Data supplied:
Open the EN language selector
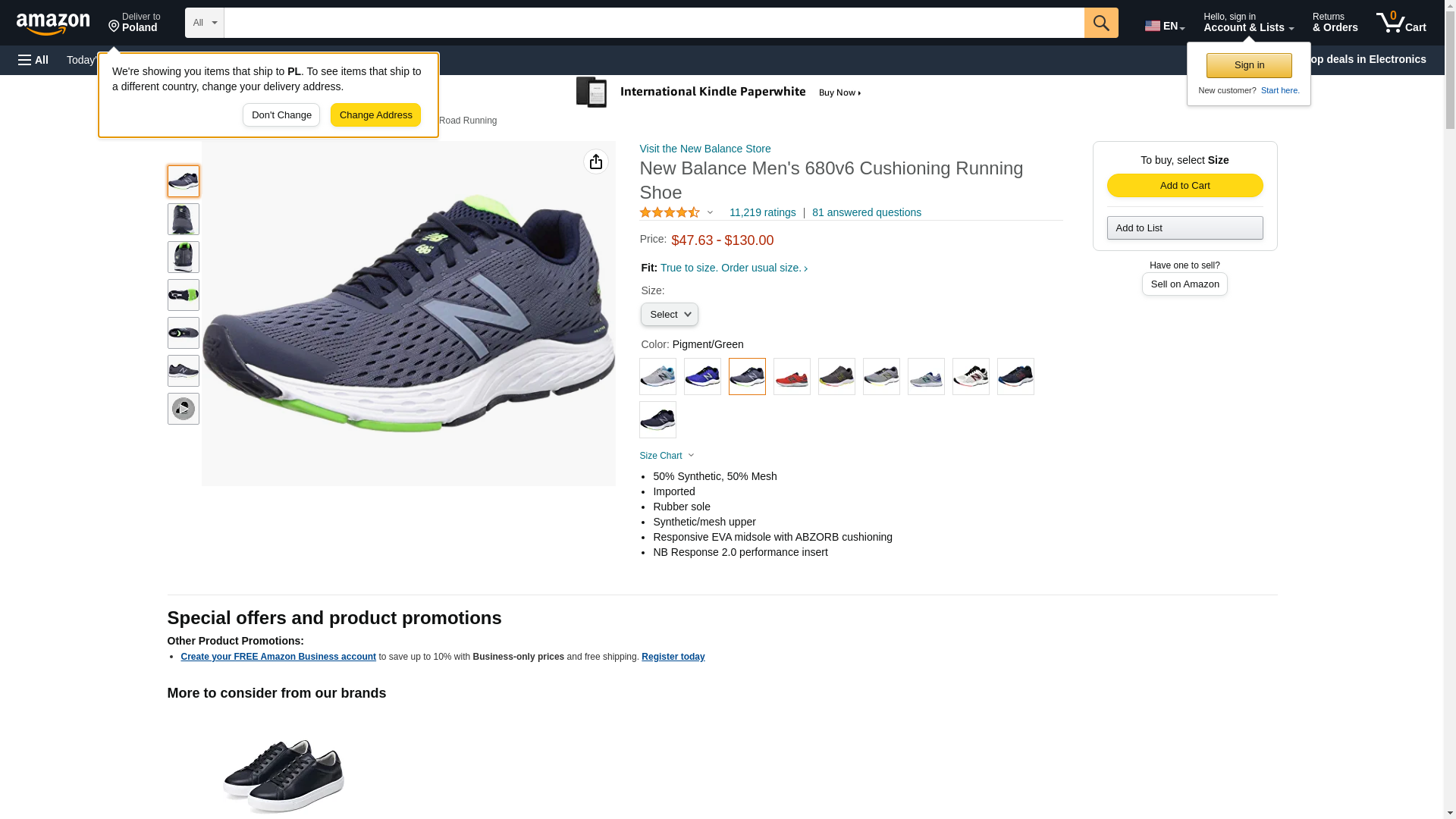 [1164, 26]
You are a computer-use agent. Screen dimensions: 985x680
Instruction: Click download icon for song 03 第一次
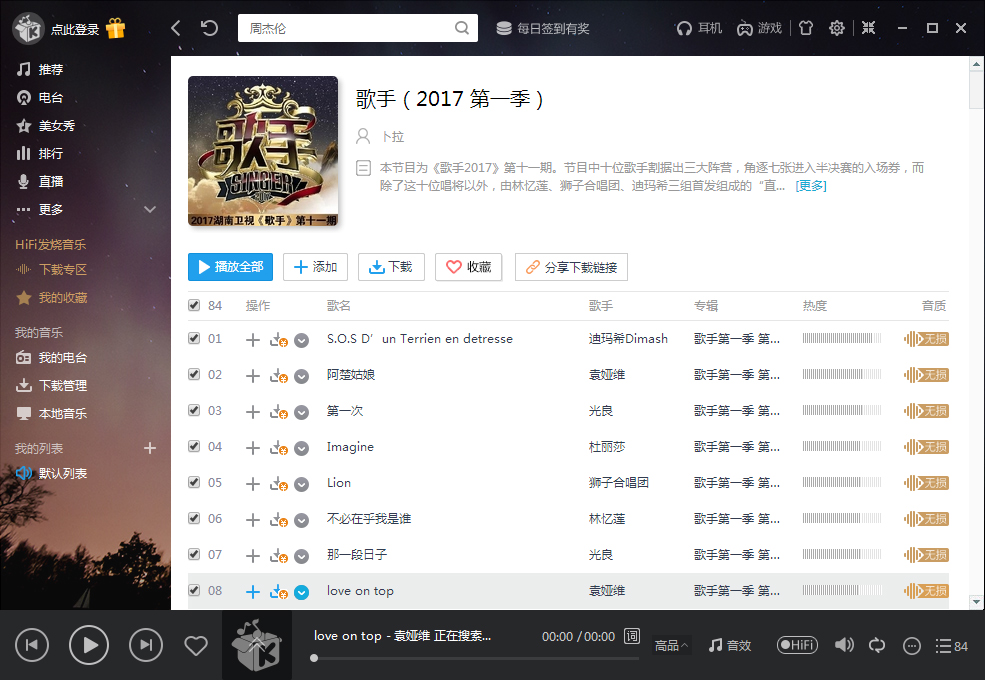coord(278,411)
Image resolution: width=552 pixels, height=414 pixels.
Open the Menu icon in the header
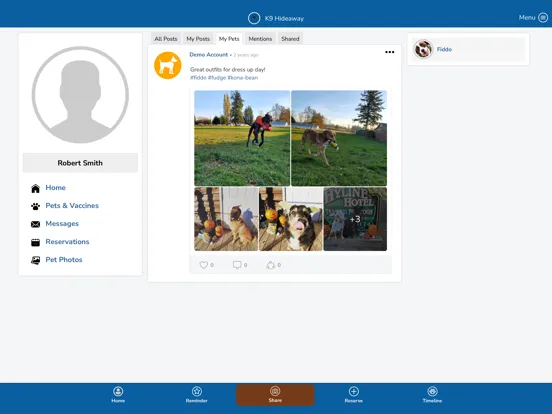(x=543, y=18)
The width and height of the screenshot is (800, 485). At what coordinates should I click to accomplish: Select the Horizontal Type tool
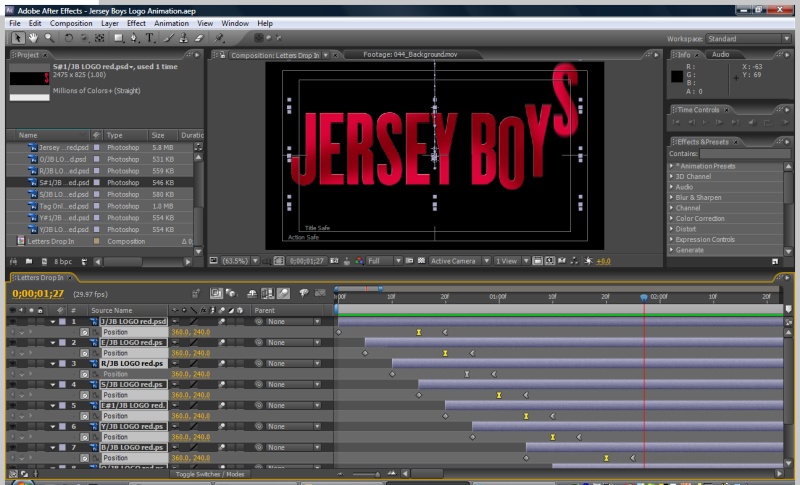pyautogui.click(x=151, y=38)
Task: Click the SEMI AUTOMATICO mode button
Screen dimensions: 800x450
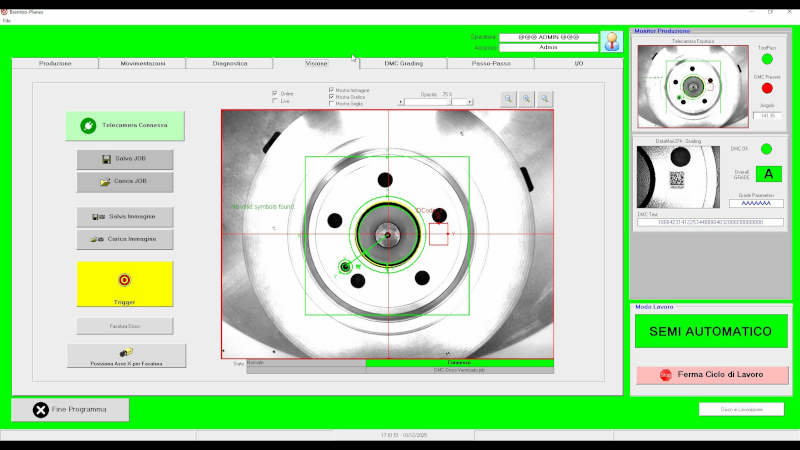Action: (710, 331)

Requirement: Would you return the whole listing above exactly as written, skipping any image?

Task answer:
Open the EN language selector
 [1164, 26]
You are a computer-use agent. Screen dimensions: 985x680
Instruction: Click download icon for song 03 第一次
coord(278,411)
Image resolution: width=552 pixels, height=414 pixels.
Open the Menu icon in the header
(x=543, y=18)
The width and height of the screenshot is (800, 485). At what coordinates should I click to accomplish: Select the Horizontal Type tool
pyautogui.click(x=151, y=38)
Task: Click the SEMI AUTOMATICO mode button
Screen dimensions: 800x450
Action: (710, 331)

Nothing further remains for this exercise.